* [RECORD EXCERPTS]:
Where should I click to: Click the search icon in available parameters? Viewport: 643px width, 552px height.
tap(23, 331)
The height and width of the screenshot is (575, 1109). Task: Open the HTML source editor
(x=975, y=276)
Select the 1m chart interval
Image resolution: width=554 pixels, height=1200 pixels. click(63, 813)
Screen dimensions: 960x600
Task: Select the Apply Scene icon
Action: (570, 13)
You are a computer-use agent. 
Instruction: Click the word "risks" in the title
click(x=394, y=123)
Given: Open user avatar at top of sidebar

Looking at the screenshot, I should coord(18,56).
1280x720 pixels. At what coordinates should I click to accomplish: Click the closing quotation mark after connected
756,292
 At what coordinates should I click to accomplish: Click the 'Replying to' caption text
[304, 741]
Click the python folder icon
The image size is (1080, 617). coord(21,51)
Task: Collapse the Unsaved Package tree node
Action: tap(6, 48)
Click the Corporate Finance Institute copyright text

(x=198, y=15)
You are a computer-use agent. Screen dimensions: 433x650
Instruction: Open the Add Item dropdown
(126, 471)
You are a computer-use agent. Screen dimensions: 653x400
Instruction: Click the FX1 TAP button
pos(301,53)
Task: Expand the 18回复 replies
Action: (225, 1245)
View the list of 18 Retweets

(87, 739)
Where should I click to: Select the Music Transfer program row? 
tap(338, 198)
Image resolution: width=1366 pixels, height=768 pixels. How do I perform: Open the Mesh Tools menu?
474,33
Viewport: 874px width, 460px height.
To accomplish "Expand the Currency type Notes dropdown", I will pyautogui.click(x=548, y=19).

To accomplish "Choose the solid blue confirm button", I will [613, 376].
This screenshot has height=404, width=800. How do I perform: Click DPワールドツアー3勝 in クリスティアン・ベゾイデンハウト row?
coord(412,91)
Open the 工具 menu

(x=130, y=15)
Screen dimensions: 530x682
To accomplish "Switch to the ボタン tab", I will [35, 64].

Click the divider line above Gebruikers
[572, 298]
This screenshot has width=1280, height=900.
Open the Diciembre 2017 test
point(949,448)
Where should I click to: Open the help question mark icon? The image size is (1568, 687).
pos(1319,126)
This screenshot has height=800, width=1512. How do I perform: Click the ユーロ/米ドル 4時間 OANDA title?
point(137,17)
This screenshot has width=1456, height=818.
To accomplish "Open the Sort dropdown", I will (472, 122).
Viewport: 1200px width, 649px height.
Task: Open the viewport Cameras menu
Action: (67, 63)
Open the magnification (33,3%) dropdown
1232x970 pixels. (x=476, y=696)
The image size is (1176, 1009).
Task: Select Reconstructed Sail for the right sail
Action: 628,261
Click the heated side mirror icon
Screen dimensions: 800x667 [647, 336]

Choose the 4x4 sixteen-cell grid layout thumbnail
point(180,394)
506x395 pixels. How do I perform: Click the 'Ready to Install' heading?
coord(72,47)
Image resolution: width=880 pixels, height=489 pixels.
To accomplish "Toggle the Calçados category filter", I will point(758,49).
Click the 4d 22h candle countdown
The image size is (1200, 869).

* [AIM OF THE TASK]: Type out the entries once more, precisely.

* [RESULT OF THIS EXERCISE]:
Where should I click to: Click the search icon in available parameters? Viewport: 643px width, 552px height.
tap(23, 331)
The height and width of the screenshot is (575, 1109). Task: Open the HTML source editor
(x=975, y=276)
Select the 1m chart interval
Image resolution: width=554 pixels, height=1200 pixels. click(63, 813)
Screen dimensions: 960x600
Task: Select the Apply Scene icon
Action: (570, 13)
You are a computer-use agent. 
Instruction: Click the word "risks" in the title
click(x=394, y=123)
Given: Open user avatar at top of sidebar

Looking at the screenshot, I should coord(18,56).
1280x720 pixels. At what coordinates should I click to accomplish: Click the closing quotation mark after connected
756,292
 At what coordinates should I click to accomplish: Click the 'Replying to' caption text
[304, 741]
Click the python folder icon
The image size is (1080, 617). coord(21,51)
Task: Collapse the Unsaved Package tree node
Action: tap(6, 48)
Click the Corporate Finance Institute copyright text

(x=198, y=15)
You are a computer-use agent. Screen dimensions: 433x650
Instruction: Open the Add Item dropdown
(126, 471)
You are a computer-use agent. Screen dimensions: 653x400
Instruction: Click the FX1 TAP button
pos(301,53)
Task: Expand the 18回复 replies
Action: (225, 1245)
View the list of 18 Retweets

(87, 739)
Where should I click to: Select the Music Transfer program row? 
tap(338, 198)
Image resolution: width=1366 pixels, height=768 pixels. How do I perform: Open the Mesh Tools menu?
474,33
Viewport: 874px width, 460px height.
To accomplish "Expand the Currency type Notes dropdown", I will pyautogui.click(x=548, y=19).

To accomplish "Choose the solid blue confirm button", I will [613, 376].
This screenshot has height=404, width=800. How do I perform: Click DPワールドツアー3勝 in クリスティアン・ベゾイデンハウト row?
coord(412,91)
Open the 工具 menu

(x=130, y=15)
Screen dimensions: 530x682
To accomplish "Switch to the ボタン tab", I will [35, 64].

Click the divider line above Gebruikers
[572, 298]
This screenshot has width=1280, height=900.
Open the Diciembre 2017 test
point(949,448)
Where should I click to: Open the help question mark icon? The image size is (1568, 687).
pos(1319,126)
This screenshot has height=800, width=1512. How do I perform: Click the ユーロ/米ドル 4時間 OANDA title?
point(137,17)
This screenshot has width=1456, height=818.
To accomplish "Open the Sort dropdown", I will (472, 122).
Viewport: 1200px width, 649px height.
Task: Open the viewport Cameras menu
Action: (67, 63)
Open the magnification (33,3%) dropdown
1232x970 pixels. (x=476, y=696)
The image size is (1176, 1009).
Task: Select Reconstructed Sail for the right sail
Action: 628,261
Click the heated side mirror icon
Screen dimensions: 800x667 [647, 336]

Choose the 4x4 sixteen-cell grid layout thumbnail
point(180,394)
506x395 pixels. How do I perform: Click the 'Ready to Install' heading?
coord(72,47)
Image resolution: width=880 pixels, height=489 pixels.
To accomplish "Toggle the Calçados category filter", I will point(758,49).
Click the 4d 22h candle countdown
The image size is (1200, 869).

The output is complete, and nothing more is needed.